A series of records:
+ + + + + + +

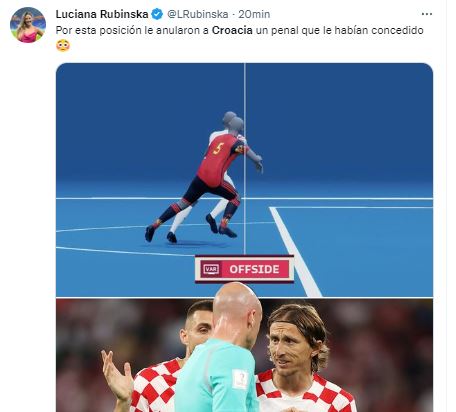Open the three-dot more options menu
Viewport: 456px width, 412px height.
pos(427,14)
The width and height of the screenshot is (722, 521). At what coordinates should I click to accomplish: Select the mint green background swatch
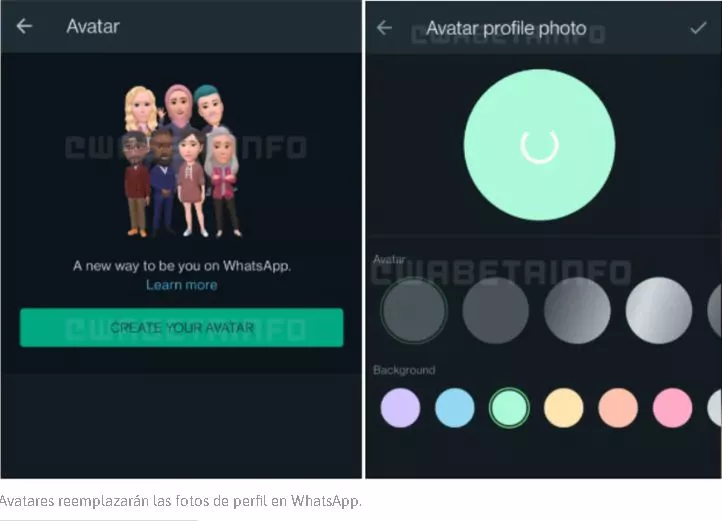509,408
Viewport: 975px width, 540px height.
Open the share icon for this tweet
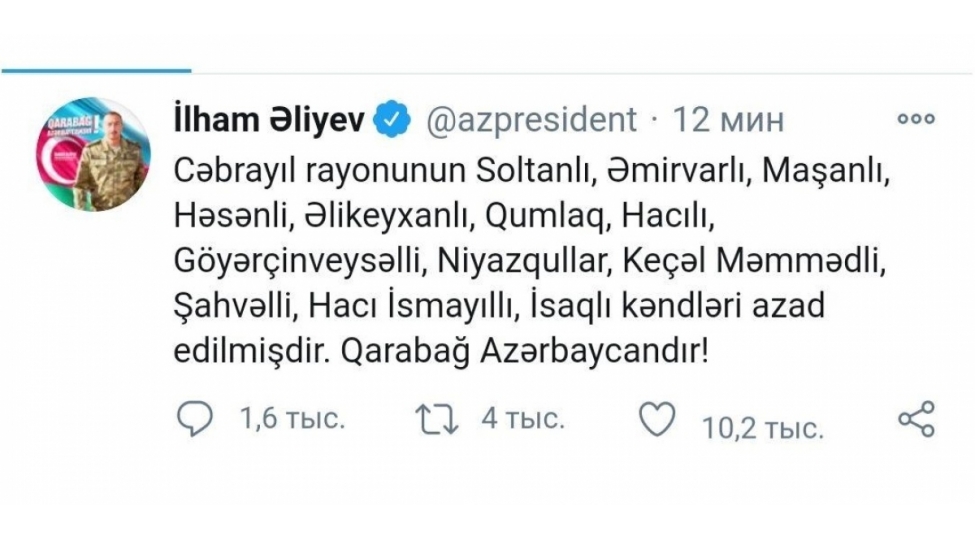(916, 419)
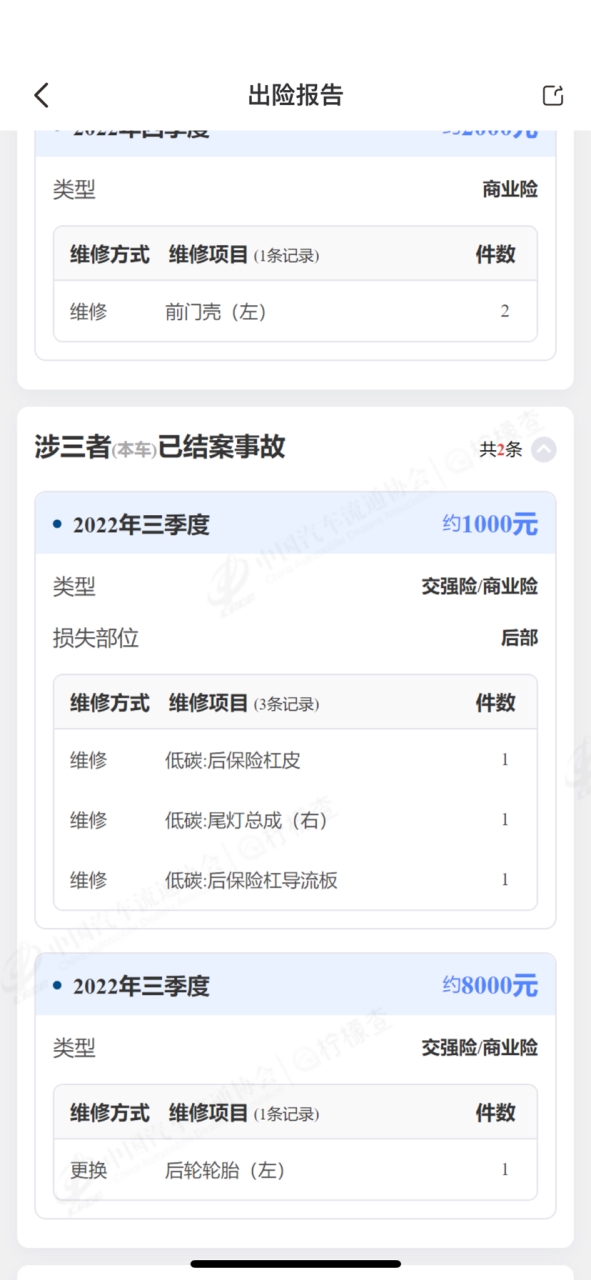
Task: Select the 低碳:后保险杠导流板 repair row
Action: [x=295, y=880]
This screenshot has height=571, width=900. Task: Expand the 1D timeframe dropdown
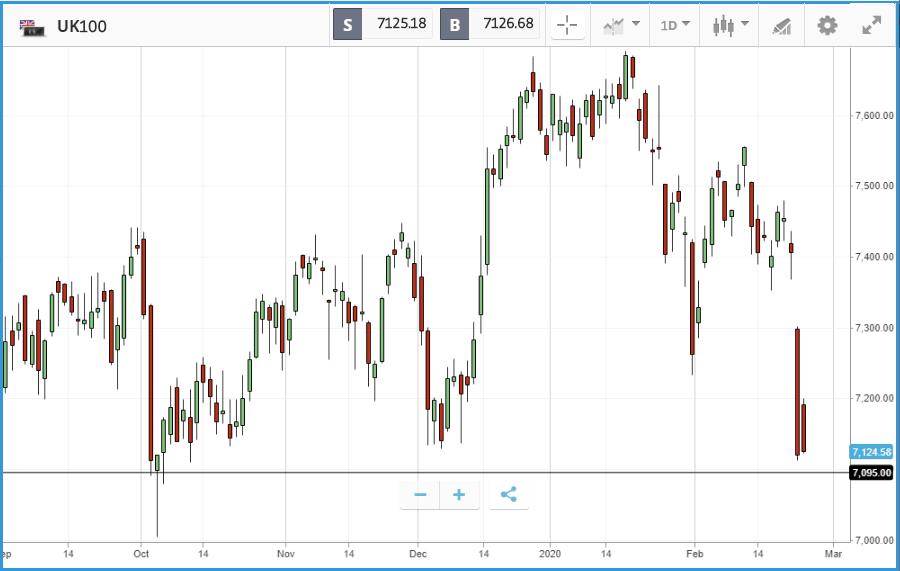(675, 25)
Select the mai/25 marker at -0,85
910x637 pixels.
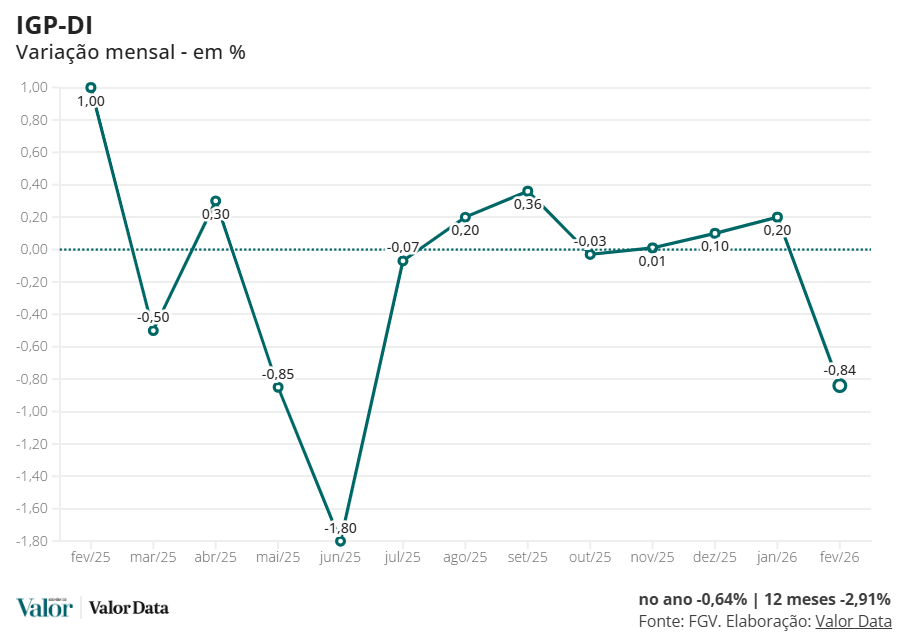(x=278, y=387)
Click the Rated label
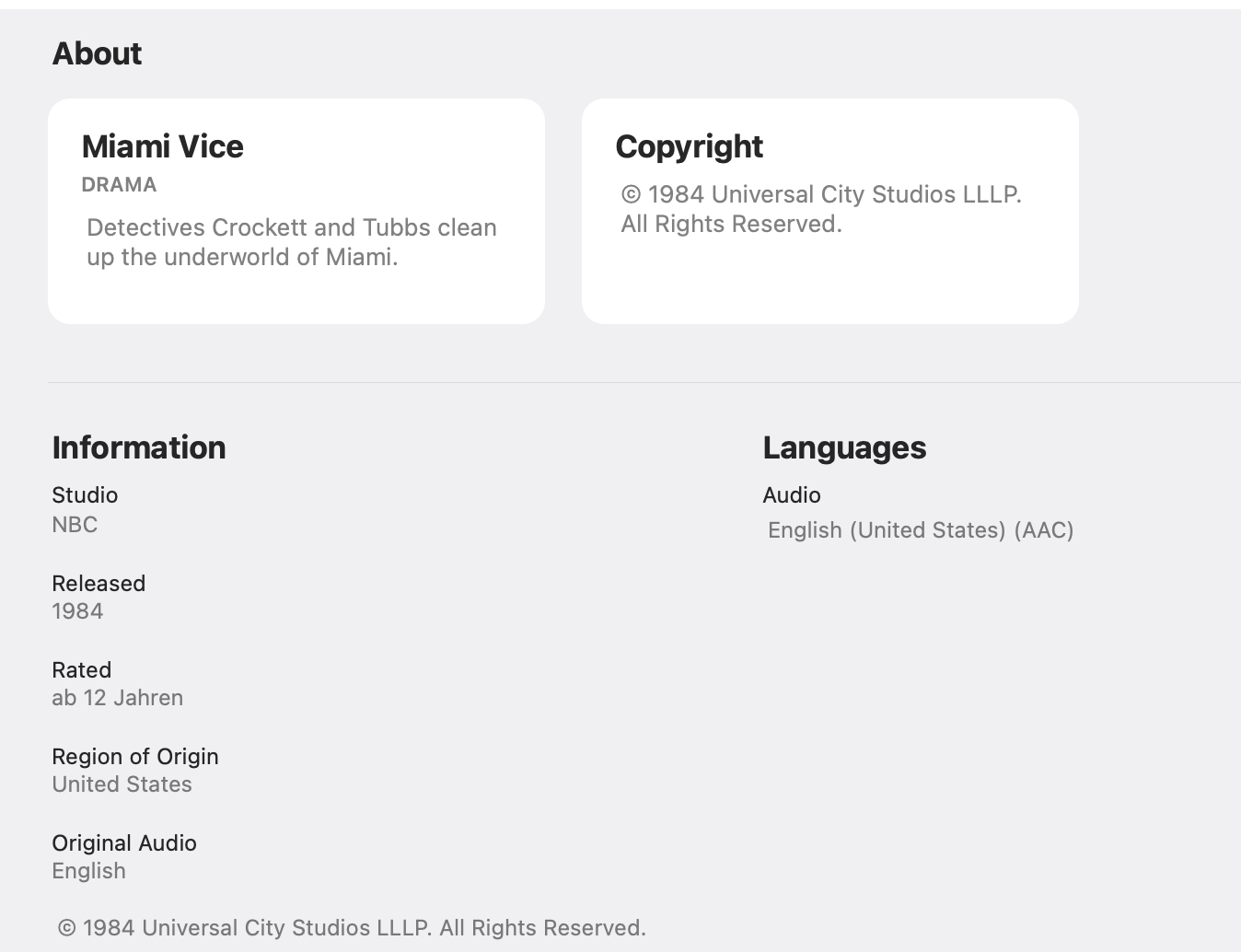1241x952 pixels. (x=81, y=670)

+ + + + + + +

§ WHAT THE TASK REQUIRES
Rewrite the records above with "screenshot" replaced by "image" everywhere and everything else unchanged. Omit the pictures.

§ ANSWER IN FULL
Open the three-dot more options menu
Viewport: 456px width, 412px height.
pos(427,14)
The width and height of the image is (722, 521). At what coordinates should I click to accomplish: Select the mint green background swatch
509,408
Viewport: 975px width, 540px height.
Open the share icon for this tweet
(916, 419)
Task: Select the 低碳:后保险杠导流板 repair row
Action: [x=295, y=880]
This image has height=571, width=900. Task: Expand the 1D timeframe dropdown
(675, 25)
Select the mai/25 marker at -0,85
910x637 pixels.
(x=278, y=387)
Click the Rated label
1241x952 pixels. (x=81, y=670)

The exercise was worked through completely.